Bladder neck contracture is primarily encountered in clinical practice as a complication following urological interventions on the prostate gland, most notably radical prostatectomy for prostate cancer and, to a lesser extent, transurethral resection of the prostate (TURP) for benign prostatic hyperplasia (BPH).¹&˒;² It can also manifest after pelvic radiation therapy, where the underlying mechanism involves microvascular damage and progressive fibrosis leading to stenosis.² Patients typically present with lower urinary tract symptoms (LUTS) that develop weeks to months after the initial procedure, commonly within three to six months post-surgery.¹ Symptoms often include a weakened urinary stream, straining to void, incomplete bladder emptying, urinary hesitancy, an intermittent stream, dysuria (painful urination), and in some cases, complete urinary retention.¹ Recurrent urinary tract infections (UTIs) and the formation of bladder stones can also be associated with BNC due to chronic urinary stasis.¹

Patient selection for treatment depends on the severity of the contracture and its impact on the patient’s quality of life. Diagnosis is typically confirmed via cystoscopy, which allows direct visualization of the narrowed bladder neck, and may be supplemented by imaging studies like a voiding cystourethrogram (VCUG) or uroflowmetry to assess urine flow rate and post-void residual volume.¹

Surgical or procedural interventions are the mainstay of treatment. Common approaches include:

  • Bladder Neck Dilation: This involves stretching the narrowed segment using dilators or a balloon catheter passed through the urethra. It may need to be repeated, and some patients may be taught intermittent self-dilation to maintain patency.²
  • Transurethral Incision of the Bladder Neck (TUIBN): This endoscopic procedure involves making one or more incisions in the scar tissue at the bladder neck using a cold knife, laser, or electrocautery to widen the opening.² Adjunctive measures, such as injection of corticosteroids or mitomycin C into the incision sites, have been explored to reduce recurrence rates, though with varying success.²
  • Bladder Neck Reconstruction: In refractory or complex cases where multiple endoscopic treatments have failed, more invasive surgical reconstruction of the bladder neck may be necessary.

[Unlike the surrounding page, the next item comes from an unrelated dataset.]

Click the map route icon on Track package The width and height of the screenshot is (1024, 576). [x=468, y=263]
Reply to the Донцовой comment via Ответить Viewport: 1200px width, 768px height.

This is a complex procedure typically reserved for severe, obliterative stenoses.²

Expected outcomes after treatment are generally favorable in terms of symptomatic relief and improvement in urinary flow. However, recurrence of BNC is a significant concern, with a notable percentage of patients requiring repeat interventions.² Potential complications of treatment include bleeding, infection, urinary incontinence (particularly stress incontinence), and retrograde ejaculation.² The success rates vary depending on the initial cause of the BNC, its severity, the chosen treatment modality, and patient-specific factors such as comorbidities (e.g., diabetes, vascular disease, smoking) which can impair healing and increase the risk of recurrence.²

Scientific Citation

Cleveland Clinic. Bladder Neck Contracture: Causes, Symptoms & Treatment. Available from: https://my.clevelandclinic.org/health/diseases/15440-bladder-neck-contracture [Accessed May 14, 2025]

Simhan J, Ramirez D, Hudak SJ, Morey AF. Bladder neck contracture. Transl Androl Urol. 2014 Jun;3(2):214-220. doi: 10.3978/j.issn.2223-4683.2014.04.09. PMID: 26816768; PMCID: PMC4708160.